No...we'll say for the sake of argument that THIS drug is some seriously hardcore shit. So much so that, once someone is under its sway, they legitimately lose control of their own free will. They might as well be a zombie that's been placed under the total mind control of whoever is handy...including the person that slipped it to them to begin with. Under this drug's influence, we'll assume that the person affected can be talked into anything.

Yeah, anything.

F'rinstance, if you say, "Hey, let's go to the ATM," they pull out their card and lead the way. Or, if you say, "Why don't you go over there and shoot that cop in the face? Here's an untraceable gun," they shrug and comply. They'll even cheerfully agree without protest to walk in front of a bus. In short, they completely submit to your control.

As an added sinister wrinkle, let's pretend that the drugged person is completely conscious and lucid the entire time, and shows no signs of being in an altered state. In fact, aside from their ludicrously agreeable nature, their own mothers wouldn't know anything was even different about them. And, of course, for added fun, we'll also say that when these people wake up the next morning, they have absolutely zero recollection of anything they got up to the day before. That is...if they're lucky enough to wake up at all.

Man...is it ever good thing that there IS no such drug, right?

Uh, yeah...About that. Say hello to Burandanga.

So pretty, and so evil. Sort of like Angelina Jolie, but worse.

"Burandanga" is the name of the drug I just described. And despite the fact that it sounds like a cooked-up MacGuffin from a shitty horror movie, I assure you...it is very, very real.

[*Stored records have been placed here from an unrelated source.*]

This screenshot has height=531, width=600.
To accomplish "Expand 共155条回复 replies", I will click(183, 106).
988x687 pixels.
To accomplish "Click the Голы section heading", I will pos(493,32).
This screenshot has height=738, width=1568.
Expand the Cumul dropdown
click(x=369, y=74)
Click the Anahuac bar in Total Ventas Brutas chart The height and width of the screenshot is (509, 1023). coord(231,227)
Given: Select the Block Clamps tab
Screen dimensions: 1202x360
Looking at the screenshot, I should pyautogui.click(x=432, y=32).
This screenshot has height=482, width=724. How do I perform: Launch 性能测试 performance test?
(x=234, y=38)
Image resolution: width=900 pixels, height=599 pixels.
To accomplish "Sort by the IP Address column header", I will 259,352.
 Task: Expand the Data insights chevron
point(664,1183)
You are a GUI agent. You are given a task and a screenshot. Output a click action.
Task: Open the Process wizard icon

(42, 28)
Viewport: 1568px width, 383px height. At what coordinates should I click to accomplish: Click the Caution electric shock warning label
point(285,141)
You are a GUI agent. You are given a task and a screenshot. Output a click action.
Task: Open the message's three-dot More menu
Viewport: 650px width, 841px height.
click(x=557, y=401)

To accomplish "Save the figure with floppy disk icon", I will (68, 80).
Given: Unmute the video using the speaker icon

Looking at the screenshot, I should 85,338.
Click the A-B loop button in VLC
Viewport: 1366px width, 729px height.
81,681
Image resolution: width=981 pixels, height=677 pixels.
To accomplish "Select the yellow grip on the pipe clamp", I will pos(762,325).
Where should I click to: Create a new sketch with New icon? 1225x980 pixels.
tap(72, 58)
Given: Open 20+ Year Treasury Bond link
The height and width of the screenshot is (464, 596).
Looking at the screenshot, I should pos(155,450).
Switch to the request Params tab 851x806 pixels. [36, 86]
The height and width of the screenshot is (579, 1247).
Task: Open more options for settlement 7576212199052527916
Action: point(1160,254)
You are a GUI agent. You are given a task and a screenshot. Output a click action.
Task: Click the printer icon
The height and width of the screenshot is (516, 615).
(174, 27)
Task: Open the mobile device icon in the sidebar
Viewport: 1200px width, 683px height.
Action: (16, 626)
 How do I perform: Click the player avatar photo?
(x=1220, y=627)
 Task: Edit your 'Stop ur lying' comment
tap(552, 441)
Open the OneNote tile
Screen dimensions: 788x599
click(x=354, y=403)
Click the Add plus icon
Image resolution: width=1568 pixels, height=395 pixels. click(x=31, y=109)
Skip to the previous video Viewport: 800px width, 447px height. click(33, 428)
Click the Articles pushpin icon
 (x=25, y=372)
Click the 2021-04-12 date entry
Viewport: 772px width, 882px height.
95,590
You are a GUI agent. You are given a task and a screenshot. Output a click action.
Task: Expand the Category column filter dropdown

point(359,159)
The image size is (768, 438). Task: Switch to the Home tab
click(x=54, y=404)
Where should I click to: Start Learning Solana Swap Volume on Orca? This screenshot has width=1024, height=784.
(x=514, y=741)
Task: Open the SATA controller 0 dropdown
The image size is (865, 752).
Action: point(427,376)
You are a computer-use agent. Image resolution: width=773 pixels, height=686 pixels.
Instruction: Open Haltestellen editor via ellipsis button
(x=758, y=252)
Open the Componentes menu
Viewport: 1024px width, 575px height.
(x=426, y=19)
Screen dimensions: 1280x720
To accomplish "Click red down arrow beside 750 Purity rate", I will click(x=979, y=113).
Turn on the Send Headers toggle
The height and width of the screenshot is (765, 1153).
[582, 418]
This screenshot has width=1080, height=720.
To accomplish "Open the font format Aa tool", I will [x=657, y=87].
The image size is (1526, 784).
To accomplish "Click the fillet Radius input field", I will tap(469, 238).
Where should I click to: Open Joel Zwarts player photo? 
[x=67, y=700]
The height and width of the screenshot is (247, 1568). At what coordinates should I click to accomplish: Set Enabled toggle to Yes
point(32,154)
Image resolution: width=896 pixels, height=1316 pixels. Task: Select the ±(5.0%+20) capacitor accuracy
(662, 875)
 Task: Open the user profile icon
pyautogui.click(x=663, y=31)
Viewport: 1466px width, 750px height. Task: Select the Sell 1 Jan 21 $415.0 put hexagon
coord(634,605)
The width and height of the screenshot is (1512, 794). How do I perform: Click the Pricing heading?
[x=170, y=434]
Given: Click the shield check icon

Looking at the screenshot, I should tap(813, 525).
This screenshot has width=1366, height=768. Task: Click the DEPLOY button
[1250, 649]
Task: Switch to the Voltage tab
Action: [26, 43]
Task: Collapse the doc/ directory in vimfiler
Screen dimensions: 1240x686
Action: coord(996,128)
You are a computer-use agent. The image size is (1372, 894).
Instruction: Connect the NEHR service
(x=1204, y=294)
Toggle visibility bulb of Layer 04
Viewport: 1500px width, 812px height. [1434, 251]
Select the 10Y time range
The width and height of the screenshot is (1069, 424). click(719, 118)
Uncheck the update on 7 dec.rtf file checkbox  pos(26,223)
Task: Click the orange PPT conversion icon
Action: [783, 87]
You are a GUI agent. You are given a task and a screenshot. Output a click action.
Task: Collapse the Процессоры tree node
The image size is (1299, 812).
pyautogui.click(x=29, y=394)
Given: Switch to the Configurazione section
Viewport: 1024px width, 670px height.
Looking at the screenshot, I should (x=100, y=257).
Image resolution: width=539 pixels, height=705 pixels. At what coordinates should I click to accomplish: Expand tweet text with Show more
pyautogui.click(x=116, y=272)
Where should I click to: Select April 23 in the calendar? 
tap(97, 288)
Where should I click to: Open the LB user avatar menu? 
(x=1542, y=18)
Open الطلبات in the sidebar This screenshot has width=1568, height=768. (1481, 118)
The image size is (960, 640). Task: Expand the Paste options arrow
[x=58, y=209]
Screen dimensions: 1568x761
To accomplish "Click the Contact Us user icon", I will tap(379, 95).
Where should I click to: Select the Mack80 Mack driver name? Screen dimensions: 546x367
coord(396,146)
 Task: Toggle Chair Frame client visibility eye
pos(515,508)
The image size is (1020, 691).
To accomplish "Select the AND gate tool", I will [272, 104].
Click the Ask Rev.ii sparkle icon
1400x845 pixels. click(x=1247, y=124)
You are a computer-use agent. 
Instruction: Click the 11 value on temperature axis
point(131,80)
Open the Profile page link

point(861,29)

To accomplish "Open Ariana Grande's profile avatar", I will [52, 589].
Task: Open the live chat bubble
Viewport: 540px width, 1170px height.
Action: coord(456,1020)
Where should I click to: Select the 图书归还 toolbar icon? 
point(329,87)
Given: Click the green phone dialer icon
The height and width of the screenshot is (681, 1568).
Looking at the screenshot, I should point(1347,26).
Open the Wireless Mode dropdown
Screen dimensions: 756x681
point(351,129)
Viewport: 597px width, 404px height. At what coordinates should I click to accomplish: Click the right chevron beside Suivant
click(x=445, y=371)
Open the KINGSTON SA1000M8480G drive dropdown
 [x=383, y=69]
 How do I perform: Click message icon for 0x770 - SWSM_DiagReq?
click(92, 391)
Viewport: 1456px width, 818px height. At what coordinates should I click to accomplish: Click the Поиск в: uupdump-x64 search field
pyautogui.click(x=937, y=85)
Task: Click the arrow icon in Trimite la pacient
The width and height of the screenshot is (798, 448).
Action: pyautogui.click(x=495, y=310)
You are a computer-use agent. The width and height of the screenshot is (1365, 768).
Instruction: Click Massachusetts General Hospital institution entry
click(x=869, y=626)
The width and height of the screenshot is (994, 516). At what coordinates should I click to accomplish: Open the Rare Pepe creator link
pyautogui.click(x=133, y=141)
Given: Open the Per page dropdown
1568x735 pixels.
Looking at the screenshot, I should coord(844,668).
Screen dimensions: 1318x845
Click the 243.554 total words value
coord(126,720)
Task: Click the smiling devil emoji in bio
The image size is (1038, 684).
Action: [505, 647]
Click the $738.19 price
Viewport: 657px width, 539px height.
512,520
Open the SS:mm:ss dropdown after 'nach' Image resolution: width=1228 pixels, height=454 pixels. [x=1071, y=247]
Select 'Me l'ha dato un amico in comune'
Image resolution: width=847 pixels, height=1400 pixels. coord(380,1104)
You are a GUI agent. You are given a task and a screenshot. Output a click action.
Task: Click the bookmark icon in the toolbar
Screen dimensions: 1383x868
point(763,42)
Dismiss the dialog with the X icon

It's derived from the seeds of the Colombian borrachero tree ("borrachero" translates roughly as "drunken stupor"). It does everything I talked about, and more. It's so horrendous that even in Colombia, a country plagued by violence, kidnappings, drug kingpins and murder, it is the most feared of them all. So much so that the locals have a specific street name for it...

They call it "Devil's Breath."

For the full story on this horrifying shit (and to see just how very much that I am not making any of this up), peep the following 2-part investigative report from VBS.tv. VBS is a super-raw, street-level guerrilla reporting network that completely dispenses with journalistic conventions, and pulls some deeply gonzo shit in pursuit of their stories. Stories like the one on this deeply frightening narcotic.

So, feel free to check it out. And while you're at it? You might wanna scratch "Bogota" off of your short list of potential summer vacation destinations.

Part 1:



Part 2:

8 comments:

John Marshall said...

what the eff? I am speechless.

Merton Sussex said...

Right? Most of the time when tourists travel abroad, the advice on how to get by leans toward: "Use traveler's checks, keep your wits about you, and if all else fails, go to the embassy." But apparently in Colombia, you also have to add, "Don't eat, drink or breathe, either."

Anonymous said...

This is pretty crazy, but the drug is actually found in extremely low doses in pretty normal things. Like motion-sickness medication.

Lucy Parker said...

Where can I get some?

Frank White said...

If we're gonna die, at least we're gonna die high. YOPO!

John Marshall said...

Wait.. Twilight, Lady Gaga, Justin Bieber, skinny jeans on men - it ALL makes sense now!!

Anonymous said...

Wow thats crazy. Thanks for spreading some knowledge my way.

Anonymous said...

Hey Lucy Parker if you find some let me know. I am on Face book My name is Alexa Archer.